Set down the records below without any change, beginning at the line that contains "How do I perform: Switch" and ending after the line that contains "Action: (x=616, y=174)".

** begin **

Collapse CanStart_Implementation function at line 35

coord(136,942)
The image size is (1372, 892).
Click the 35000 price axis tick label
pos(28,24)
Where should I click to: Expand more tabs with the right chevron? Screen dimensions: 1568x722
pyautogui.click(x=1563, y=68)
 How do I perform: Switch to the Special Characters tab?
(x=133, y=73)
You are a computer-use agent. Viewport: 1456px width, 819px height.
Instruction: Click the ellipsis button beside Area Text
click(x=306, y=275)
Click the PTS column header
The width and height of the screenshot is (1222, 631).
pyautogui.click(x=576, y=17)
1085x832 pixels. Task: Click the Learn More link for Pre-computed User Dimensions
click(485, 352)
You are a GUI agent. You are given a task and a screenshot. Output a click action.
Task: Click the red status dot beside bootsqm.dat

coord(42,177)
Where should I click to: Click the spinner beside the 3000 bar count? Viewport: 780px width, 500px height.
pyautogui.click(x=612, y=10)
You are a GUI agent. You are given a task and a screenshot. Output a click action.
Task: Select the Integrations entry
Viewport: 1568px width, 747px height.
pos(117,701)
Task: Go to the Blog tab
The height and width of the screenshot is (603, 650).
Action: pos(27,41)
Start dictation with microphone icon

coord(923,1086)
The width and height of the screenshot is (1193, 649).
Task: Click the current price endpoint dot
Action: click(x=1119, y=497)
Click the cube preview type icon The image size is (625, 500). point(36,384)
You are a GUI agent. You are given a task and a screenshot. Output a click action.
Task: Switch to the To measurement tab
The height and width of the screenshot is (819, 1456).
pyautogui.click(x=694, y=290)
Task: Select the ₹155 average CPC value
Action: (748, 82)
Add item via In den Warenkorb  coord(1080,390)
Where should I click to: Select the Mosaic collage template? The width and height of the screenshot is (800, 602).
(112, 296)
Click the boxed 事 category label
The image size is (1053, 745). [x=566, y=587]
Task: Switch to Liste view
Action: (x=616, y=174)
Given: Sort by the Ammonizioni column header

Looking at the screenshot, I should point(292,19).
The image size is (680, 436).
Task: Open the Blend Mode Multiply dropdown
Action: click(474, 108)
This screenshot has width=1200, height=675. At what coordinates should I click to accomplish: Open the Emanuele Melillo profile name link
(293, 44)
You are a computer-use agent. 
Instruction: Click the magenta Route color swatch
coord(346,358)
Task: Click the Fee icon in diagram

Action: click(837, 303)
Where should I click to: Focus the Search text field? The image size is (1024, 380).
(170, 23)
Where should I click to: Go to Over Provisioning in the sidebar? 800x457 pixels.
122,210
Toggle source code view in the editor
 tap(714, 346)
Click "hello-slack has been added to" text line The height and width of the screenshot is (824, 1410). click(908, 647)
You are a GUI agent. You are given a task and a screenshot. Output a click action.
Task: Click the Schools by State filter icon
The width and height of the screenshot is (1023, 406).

** end **

#### Full response:
 How do I perform: Switch to the Special Characters tab?
(x=133, y=73)
You are a computer-use agent. Viewport: 1456px width, 819px height.
Instruction: Click the ellipsis button beside Area Text
click(x=306, y=275)
Click the PTS column header
The width and height of the screenshot is (1222, 631).
pyautogui.click(x=576, y=17)
1085x832 pixels. Task: Click the Learn More link for Pre-computed User Dimensions
click(485, 352)
You are a GUI agent. You are given a task and a screenshot. Output a click action.
Task: Click the red status dot beside bootsqm.dat

coord(42,177)
Where should I click to: Click the spinner beside the 3000 bar count? Viewport: 780px width, 500px height.
pyautogui.click(x=612, y=10)
You are a GUI agent. You are given a task and a screenshot. Output a click action.
Task: Select the Integrations entry
Viewport: 1568px width, 747px height.
pos(117,701)
Task: Go to the Blog tab
The height and width of the screenshot is (603, 650).
Action: pos(27,41)
Start dictation with microphone icon

coord(923,1086)
The width and height of the screenshot is (1193, 649).
Task: Click the current price endpoint dot
Action: click(x=1119, y=497)
Click the cube preview type icon The image size is (625, 500). point(36,384)
You are a GUI agent. You are given a task and a screenshot. Output a click action.
Task: Switch to the To measurement tab
The height and width of the screenshot is (819, 1456).
pyautogui.click(x=694, y=290)
Task: Select the ₹155 average CPC value
Action: (748, 82)
Add item via In den Warenkorb  coord(1080,390)
Where should I click to: Select the Mosaic collage template? The width and height of the screenshot is (800, 602).
(112, 296)
Click the boxed 事 category label
The image size is (1053, 745). [x=566, y=587]
Task: Switch to Liste view
Action: (x=616, y=174)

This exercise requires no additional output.